Way back in January of this year I blogged about a little experiment I did parsing local traffic-related incidents in my home town. A local police department had posted their data in HTML and I used a combination of YQL and ColdFusion to parse it. This was done via a simple scheduled task. A second task turned street addresses into longitude and latitude pairs. Finally I made use of cfmap to display the results. All in all, I think it was pretty cool. The results matched with what I would have assumed were the busiest streets. But yesterday I discovered something cool. Apparently I left the process on and it ran for six months. For all that time ColdFusion was hitting and scraping the data, cleaning it and importing it into my database. I did a quick SQL to count the number of rows and found I had a bit over 8.5K. I whipped up a quick report template and I thought I’d share the results. Again - this is traffic incident data for Lafayette, LA. A larger city would probably have more. Anyway, first I began with a simple table of general stats:
Next I displayed how many incidents happened per day. No big surprises here - Sunday is the safest day to drive.
The per hour chart is also as you expect - a sharp rise as soon as the afternoon rush hour appears.
Now for the big pie chart. This one displays the amount of incidents per type. My favorite is “Hazardous Situation”:
Next I reported on unique street addresses. I didn’t imagine I’d see a lot on any particular address (street, yes, actual address, no), but I was pretty surprised:
What’s awesome is if you map that top address you see it is right between a school and an insurance company:
Awesome. I then wrote a quick SQL statement that tried to get just the street. It isn’t perfect, but this is what I used:
select mid(address, locate(‘ ‘, address)+1, length(address)) as thestreet, count( mid(address, locate(‘ ‘, address)+1, length(address))) as total
group by mid(address, locate(‘ ‘, address)+1, length(address))
order by count(mid(address, locate(‘ ‘, address)+1, length(address))) desc
And here is the result:
Finally, for the heck of it, I used SQL to find the average longitude and latitude of all 8600+ incidents to map out the most dangerous spot in Lafayette. Before anyone says it - yeah - I know that’s not really accurate, but it was fun as heck.

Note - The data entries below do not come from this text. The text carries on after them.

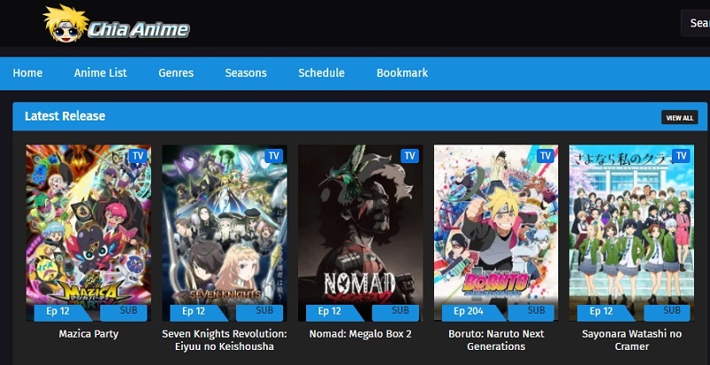Open Boruto: Naruto Next Generations title link
The height and width of the screenshot is (365, 710).
[x=496, y=340]
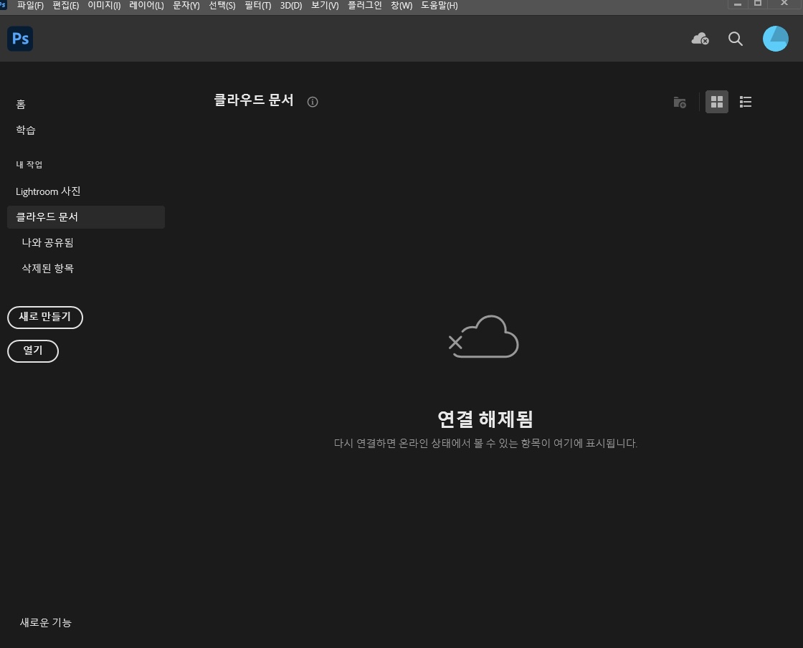Click the info icon beside 클라우드 문서
The height and width of the screenshot is (648, 803).
tap(313, 102)
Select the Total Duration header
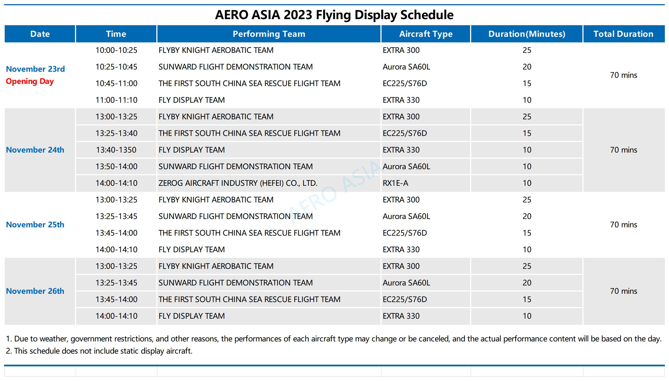 624,34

All of this was fun - but really unnecessary. Back in January when I first built this, I contacted the police department via their web site to ask about an XML export, but I never heard back.
Edit Thanks to Jason Fisher for the idea and Andrew Powell for the help. I uploaded my data to SpatialKey and created a few heat maps. Their service is amazing. The following thumbnails link to larger images (very large, so click with caution on a mobile device). I just spent a few minutes on this so I’m sure the tool could be used better than what I did, but I’m incredibly impressed by the product.